» Material shown:
⁂
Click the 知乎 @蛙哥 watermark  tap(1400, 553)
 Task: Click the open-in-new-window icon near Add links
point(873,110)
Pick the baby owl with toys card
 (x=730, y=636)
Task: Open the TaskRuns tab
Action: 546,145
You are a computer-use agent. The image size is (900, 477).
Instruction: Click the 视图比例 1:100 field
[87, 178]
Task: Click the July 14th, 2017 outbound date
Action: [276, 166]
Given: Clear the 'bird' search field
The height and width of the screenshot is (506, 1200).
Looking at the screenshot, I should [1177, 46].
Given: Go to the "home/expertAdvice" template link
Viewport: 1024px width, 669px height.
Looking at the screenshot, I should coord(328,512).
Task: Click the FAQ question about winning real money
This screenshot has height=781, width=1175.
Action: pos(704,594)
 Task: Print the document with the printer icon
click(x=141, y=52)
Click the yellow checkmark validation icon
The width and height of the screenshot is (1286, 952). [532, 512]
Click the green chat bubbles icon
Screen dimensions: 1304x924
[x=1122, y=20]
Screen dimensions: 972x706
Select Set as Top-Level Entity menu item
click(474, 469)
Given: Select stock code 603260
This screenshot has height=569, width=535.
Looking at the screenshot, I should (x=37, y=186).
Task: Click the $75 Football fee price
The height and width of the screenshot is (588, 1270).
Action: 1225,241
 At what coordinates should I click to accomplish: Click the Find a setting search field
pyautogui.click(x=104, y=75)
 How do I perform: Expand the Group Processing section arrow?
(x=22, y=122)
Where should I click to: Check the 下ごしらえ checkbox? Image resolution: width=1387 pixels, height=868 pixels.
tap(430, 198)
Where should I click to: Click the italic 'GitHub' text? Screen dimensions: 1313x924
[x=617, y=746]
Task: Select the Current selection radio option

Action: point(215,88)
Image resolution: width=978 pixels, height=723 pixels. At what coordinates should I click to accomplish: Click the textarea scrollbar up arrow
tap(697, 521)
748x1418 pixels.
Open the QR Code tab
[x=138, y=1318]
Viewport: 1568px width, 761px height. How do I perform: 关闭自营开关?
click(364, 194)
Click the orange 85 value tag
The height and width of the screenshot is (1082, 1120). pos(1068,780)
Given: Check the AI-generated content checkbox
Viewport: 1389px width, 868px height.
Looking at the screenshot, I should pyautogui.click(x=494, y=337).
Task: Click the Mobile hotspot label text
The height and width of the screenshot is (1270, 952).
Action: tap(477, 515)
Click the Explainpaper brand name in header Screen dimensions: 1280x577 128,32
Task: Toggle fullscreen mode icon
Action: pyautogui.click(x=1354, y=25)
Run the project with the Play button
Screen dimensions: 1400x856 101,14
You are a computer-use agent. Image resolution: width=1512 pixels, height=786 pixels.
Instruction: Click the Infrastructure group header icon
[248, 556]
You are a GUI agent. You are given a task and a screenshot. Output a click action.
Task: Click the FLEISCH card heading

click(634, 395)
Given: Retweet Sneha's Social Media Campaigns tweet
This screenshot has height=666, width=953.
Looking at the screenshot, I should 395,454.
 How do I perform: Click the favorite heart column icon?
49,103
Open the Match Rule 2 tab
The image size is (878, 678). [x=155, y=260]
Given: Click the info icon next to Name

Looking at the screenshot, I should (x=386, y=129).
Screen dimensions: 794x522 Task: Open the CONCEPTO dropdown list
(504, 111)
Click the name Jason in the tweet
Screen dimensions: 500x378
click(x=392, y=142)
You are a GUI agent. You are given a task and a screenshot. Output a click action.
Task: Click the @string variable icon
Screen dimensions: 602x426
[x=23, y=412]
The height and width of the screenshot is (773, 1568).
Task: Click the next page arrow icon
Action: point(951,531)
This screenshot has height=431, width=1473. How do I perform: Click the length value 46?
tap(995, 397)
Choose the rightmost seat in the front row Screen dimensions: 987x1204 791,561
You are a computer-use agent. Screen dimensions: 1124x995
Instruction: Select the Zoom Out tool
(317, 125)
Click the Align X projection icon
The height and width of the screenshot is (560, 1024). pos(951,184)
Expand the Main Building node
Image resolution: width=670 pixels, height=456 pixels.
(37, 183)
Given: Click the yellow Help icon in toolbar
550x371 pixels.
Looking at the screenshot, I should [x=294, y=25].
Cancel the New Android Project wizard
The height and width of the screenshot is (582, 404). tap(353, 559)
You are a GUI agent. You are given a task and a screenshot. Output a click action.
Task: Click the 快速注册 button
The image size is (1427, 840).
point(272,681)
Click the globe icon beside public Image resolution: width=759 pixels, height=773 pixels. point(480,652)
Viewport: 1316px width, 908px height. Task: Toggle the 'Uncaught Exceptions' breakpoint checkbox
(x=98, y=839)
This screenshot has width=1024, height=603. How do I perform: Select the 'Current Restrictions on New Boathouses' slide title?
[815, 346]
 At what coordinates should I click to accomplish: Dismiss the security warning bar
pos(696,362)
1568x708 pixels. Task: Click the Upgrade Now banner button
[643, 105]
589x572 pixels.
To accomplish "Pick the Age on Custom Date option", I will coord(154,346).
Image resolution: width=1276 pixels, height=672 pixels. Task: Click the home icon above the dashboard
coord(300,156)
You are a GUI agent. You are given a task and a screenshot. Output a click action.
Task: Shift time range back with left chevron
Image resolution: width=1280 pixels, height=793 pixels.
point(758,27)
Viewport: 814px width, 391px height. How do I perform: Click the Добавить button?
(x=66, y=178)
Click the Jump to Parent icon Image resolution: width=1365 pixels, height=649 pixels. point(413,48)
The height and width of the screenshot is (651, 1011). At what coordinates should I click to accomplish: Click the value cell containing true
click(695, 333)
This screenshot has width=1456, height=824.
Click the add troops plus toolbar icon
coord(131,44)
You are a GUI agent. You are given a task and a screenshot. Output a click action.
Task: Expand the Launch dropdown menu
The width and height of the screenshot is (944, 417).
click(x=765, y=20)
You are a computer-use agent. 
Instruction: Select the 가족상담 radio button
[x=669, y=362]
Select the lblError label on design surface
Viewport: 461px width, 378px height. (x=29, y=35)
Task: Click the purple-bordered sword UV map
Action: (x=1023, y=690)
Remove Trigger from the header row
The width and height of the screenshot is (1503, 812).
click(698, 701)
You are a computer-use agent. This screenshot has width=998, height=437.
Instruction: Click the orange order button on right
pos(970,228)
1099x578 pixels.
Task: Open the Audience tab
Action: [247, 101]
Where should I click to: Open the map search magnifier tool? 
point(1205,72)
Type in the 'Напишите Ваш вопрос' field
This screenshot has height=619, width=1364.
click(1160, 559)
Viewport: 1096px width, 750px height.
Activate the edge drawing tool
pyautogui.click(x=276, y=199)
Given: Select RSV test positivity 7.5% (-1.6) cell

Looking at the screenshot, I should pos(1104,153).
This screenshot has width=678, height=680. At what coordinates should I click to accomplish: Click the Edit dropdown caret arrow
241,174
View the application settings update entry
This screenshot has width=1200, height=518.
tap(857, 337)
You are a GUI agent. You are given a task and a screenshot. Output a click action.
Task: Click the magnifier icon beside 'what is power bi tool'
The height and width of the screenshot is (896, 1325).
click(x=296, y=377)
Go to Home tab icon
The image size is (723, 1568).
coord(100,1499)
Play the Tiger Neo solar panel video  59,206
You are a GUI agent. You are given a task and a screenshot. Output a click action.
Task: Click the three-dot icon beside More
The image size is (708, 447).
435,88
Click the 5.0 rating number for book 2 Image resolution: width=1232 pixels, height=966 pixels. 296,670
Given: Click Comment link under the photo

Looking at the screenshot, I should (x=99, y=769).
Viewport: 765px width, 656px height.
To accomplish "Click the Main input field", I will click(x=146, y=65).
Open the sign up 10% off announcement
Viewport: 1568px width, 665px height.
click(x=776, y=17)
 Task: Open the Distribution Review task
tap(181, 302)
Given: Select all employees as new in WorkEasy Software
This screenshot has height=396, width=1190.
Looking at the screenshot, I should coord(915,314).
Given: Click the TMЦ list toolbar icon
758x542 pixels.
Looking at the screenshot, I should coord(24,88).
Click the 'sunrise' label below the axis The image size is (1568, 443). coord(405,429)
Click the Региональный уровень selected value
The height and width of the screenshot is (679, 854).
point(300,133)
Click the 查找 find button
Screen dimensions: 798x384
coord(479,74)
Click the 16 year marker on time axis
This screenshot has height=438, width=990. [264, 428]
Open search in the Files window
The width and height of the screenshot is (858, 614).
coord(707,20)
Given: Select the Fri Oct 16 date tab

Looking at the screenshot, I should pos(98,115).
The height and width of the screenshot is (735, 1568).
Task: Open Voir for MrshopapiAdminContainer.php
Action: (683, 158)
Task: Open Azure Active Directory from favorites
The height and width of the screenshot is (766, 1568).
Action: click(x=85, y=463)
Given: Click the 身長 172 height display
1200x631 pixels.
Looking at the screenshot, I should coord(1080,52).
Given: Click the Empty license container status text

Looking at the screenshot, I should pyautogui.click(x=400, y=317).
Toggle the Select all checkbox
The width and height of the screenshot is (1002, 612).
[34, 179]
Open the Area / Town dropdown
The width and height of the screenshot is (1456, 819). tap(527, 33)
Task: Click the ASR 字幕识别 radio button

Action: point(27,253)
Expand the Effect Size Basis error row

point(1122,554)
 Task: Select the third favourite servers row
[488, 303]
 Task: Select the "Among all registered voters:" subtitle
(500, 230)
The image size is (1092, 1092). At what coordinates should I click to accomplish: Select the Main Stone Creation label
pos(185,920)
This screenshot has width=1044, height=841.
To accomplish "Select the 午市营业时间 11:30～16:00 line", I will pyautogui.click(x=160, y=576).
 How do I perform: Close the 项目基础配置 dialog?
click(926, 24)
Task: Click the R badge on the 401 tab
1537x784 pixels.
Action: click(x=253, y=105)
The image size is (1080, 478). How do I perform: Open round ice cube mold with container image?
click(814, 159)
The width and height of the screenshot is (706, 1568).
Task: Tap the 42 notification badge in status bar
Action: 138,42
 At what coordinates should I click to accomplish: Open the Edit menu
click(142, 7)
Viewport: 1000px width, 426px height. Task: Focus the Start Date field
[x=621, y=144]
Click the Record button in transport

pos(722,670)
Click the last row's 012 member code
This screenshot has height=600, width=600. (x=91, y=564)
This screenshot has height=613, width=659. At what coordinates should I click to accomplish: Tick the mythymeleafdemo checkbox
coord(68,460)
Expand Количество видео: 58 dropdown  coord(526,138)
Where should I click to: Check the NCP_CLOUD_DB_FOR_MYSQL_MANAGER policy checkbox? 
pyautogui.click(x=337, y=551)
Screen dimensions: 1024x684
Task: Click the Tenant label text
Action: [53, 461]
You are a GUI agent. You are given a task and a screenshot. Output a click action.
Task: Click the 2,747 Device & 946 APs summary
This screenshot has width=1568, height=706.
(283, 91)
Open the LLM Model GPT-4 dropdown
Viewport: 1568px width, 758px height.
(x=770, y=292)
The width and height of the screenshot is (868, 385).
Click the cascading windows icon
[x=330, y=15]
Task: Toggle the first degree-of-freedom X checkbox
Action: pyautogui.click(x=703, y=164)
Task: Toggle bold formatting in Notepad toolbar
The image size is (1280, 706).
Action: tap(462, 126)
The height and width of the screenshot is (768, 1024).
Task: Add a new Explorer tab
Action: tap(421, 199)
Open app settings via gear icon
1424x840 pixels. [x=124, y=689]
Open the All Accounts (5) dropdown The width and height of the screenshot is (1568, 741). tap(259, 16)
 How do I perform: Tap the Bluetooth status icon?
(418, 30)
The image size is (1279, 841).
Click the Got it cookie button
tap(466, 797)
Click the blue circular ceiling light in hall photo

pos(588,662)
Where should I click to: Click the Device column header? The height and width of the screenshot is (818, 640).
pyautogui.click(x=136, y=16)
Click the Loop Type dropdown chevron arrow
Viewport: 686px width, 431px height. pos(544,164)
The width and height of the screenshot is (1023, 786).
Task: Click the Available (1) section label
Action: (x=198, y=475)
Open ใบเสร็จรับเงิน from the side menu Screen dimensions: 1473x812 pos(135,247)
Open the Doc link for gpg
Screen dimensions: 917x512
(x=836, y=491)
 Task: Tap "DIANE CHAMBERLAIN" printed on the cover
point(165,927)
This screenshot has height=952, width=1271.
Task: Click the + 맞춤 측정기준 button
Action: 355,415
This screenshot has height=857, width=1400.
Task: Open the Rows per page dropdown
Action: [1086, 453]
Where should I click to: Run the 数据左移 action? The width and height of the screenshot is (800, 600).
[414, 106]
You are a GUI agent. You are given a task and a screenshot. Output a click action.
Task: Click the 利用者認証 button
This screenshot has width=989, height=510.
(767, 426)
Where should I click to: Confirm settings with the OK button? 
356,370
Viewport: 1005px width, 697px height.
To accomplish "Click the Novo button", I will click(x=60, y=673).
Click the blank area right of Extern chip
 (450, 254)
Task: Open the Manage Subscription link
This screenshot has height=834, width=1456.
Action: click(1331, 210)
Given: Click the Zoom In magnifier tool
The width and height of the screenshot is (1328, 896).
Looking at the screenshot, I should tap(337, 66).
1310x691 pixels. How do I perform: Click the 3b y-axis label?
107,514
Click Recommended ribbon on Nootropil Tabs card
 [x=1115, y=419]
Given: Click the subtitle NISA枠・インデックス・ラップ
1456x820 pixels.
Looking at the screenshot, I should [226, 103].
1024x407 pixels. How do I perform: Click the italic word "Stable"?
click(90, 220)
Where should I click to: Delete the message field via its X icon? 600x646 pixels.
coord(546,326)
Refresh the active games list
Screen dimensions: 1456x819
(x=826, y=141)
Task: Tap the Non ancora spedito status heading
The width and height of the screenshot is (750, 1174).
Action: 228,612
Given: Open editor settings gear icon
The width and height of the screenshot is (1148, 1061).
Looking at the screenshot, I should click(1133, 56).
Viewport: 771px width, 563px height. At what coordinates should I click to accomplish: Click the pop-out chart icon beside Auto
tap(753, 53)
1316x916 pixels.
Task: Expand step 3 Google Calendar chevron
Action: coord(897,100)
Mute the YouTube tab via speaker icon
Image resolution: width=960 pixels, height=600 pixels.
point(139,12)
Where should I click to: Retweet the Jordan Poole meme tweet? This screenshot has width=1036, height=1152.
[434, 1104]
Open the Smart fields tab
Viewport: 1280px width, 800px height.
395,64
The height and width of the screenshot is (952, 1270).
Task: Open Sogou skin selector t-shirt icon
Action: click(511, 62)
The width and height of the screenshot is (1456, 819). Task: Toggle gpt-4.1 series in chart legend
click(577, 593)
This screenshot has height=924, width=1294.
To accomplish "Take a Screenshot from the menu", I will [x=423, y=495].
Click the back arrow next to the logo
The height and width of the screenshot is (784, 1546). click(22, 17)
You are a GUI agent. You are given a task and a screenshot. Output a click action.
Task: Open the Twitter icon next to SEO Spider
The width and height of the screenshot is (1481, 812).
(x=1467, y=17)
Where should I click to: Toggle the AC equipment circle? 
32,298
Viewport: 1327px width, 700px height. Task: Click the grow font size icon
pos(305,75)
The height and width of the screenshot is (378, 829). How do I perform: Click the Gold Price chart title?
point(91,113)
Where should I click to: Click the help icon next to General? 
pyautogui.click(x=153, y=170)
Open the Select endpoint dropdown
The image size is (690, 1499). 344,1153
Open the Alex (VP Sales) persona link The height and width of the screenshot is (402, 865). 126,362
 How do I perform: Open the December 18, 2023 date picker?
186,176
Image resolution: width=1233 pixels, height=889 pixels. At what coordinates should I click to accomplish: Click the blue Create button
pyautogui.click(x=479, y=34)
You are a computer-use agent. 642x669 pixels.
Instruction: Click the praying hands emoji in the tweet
⁂
» Problem to solve: Copy out the records word for word, from the very first line through the line containing "Action: [276, 166]", including both of those lines.

» Full answer:
Click the 知乎 @蛙哥 watermark  tap(1400, 553)
 Task: Click the open-in-new-window icon near Add links
point(873,110)
Pick the baby owl with toys card
 (x=730, y=636)
Task: Open the TaskRuns tab
Action: 546,145
You are a computer-use agent. The image size is (900, 477).
Instruction: Click the 视图比例 1:100 field
[87, 178]
Task: Click the July 14th, 2017 outbound date
Action: [276, 166]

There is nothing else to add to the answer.